→ Stated exercise
Reproduce everything in the listing from the line containing "Given: Open the Change History link" down through the final line, with nothing added or left out.

→ Records to use

** START **

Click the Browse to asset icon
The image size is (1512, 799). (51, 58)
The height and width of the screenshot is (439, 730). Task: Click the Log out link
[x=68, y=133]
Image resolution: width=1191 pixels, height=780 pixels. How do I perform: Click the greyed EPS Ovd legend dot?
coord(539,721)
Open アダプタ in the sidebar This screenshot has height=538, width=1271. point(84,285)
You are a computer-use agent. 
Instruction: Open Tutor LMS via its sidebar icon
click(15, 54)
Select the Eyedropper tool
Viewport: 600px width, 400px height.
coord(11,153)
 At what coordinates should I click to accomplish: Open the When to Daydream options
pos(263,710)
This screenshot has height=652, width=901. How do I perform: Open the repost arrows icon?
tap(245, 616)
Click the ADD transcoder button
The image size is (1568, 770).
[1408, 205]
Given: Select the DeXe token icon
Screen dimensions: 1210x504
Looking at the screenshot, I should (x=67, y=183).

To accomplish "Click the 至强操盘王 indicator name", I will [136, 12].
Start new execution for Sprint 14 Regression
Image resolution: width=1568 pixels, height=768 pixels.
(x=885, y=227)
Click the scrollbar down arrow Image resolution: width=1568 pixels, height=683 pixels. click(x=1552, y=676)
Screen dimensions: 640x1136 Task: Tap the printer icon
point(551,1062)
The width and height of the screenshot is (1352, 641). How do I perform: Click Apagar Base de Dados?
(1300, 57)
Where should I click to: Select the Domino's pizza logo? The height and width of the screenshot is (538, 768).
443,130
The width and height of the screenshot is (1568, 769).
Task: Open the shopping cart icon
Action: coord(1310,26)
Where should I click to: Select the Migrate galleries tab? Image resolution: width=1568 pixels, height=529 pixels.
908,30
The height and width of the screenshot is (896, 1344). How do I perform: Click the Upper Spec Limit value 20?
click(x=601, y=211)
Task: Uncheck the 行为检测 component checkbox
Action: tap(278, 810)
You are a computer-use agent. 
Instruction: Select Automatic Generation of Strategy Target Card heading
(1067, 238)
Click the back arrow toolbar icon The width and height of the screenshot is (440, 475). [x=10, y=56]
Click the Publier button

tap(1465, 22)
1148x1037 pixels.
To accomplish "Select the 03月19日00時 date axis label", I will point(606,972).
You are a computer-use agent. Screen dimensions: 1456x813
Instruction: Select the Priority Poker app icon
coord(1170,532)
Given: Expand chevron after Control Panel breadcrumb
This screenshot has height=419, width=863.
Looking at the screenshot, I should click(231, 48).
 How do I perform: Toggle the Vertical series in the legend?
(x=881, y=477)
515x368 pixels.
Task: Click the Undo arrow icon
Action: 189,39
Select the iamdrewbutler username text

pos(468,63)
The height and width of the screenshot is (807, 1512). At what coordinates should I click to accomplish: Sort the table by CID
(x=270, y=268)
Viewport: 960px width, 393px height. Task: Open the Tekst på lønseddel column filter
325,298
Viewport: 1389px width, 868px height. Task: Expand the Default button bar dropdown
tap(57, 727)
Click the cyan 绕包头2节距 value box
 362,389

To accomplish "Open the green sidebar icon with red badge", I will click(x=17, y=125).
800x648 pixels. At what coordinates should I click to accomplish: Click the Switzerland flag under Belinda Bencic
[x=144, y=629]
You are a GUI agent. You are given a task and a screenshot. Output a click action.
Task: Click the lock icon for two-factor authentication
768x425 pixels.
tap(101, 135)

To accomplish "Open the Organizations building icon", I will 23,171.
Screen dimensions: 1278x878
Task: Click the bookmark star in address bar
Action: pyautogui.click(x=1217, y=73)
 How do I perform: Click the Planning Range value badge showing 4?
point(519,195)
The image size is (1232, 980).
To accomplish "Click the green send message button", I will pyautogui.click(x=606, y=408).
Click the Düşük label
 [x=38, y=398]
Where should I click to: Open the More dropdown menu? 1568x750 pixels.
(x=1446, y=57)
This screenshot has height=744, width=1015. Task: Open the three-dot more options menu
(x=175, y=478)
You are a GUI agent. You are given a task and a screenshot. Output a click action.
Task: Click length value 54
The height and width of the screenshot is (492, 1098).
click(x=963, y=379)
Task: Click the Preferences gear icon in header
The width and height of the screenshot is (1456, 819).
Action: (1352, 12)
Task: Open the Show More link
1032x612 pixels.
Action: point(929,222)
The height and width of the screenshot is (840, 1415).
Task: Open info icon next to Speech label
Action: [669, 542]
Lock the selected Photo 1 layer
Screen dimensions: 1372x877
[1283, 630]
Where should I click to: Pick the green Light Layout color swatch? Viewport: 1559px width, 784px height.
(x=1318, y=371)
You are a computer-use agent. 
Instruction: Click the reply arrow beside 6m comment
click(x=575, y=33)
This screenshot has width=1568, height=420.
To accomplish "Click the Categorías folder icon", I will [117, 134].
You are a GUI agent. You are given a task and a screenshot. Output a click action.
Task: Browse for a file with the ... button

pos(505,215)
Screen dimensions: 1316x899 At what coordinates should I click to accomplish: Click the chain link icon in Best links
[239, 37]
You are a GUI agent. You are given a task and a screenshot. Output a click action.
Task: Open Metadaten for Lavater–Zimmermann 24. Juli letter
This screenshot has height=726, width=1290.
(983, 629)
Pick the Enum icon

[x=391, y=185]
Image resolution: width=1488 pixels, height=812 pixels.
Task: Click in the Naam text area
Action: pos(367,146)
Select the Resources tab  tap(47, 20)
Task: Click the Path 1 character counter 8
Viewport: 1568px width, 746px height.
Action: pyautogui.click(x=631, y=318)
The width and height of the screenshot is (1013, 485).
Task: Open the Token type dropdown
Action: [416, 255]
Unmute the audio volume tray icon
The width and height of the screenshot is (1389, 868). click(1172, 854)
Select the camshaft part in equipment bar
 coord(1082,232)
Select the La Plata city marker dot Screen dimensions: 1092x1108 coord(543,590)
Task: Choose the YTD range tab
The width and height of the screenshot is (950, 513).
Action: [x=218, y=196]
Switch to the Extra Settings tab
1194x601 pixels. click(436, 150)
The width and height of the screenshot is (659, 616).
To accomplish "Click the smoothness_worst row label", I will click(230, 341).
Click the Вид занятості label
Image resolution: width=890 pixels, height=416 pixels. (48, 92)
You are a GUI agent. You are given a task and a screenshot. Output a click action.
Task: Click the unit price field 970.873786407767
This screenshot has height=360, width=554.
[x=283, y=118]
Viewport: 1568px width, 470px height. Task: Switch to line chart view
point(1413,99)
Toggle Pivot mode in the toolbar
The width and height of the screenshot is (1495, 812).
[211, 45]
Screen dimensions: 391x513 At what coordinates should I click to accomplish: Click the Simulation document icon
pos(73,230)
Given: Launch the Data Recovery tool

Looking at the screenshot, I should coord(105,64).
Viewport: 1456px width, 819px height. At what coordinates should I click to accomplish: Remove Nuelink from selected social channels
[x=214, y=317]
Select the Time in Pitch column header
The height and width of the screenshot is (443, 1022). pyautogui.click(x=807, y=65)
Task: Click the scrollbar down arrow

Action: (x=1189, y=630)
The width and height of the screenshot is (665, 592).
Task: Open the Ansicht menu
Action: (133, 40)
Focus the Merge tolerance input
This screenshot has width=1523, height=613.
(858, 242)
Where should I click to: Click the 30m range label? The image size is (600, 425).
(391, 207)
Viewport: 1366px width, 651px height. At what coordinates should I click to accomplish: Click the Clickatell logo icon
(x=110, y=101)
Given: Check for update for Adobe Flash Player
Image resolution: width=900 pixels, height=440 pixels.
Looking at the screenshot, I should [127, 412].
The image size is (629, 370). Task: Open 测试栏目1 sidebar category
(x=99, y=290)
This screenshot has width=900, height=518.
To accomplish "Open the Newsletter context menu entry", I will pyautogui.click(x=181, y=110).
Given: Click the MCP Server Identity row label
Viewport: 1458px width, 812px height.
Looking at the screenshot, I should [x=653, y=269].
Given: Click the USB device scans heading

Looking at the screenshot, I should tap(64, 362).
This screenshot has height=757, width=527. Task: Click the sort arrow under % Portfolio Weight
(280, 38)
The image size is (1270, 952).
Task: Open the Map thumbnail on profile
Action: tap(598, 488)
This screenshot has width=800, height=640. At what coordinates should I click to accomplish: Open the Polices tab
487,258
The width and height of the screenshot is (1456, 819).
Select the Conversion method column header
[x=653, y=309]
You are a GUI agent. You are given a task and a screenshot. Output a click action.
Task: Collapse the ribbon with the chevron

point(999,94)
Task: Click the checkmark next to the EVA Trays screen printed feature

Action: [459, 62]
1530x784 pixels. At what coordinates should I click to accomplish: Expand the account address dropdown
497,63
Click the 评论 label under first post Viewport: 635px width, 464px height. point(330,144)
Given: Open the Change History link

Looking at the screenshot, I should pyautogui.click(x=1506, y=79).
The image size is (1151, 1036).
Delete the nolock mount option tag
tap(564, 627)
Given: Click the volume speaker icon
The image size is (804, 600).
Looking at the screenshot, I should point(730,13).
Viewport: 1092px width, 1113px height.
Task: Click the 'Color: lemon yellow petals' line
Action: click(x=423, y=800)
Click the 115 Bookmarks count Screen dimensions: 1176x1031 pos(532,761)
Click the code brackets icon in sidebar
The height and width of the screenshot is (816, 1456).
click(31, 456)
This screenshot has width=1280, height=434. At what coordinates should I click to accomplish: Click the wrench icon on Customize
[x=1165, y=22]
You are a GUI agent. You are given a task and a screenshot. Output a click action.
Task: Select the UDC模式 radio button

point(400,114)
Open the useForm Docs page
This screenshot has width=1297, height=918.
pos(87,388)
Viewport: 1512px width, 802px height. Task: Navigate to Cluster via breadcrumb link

** END **

→ Answer to this exercise
Given: Open the Change History link

Looking at the screenshot, I should pyautogui.click(x=1506, y=79).
The image size is (1151, 1036).
Delete the nolock mount option tag
tap(564, 627)
Given: Click the volume speaker icon
The image size is (804, 600).
Looking at the screenshot, I should point(730,13).
Viewport: 1092px width, 1113px height.
Task: Click the 'Color: lemon yellow petals' line
Action: click(x=423, y=800)
Click the 115 Bookmarks count Screen dimensions: 1176x1031 pos(532,761)
Click the code brackets icon in sidebar
The height and width of the screenshot is (816, 1456).
click(31, 456)
This screenshot has width=1280, height=434. At what coordinates should I click to accomplish: Click the wrench icon on Customize
[x=1165, y=22]
You are a GUI agent. You are given a task and a screenshot. Output a click action.
Task: Select the UDC模式 radio button

point(400,114)
Open the useForm Docs page
This screenshot has width=1297, height=918.
pos(87,388)
Viewport: 1512px width, 802px height. Task: Navigate to Cluster via breadcrumb link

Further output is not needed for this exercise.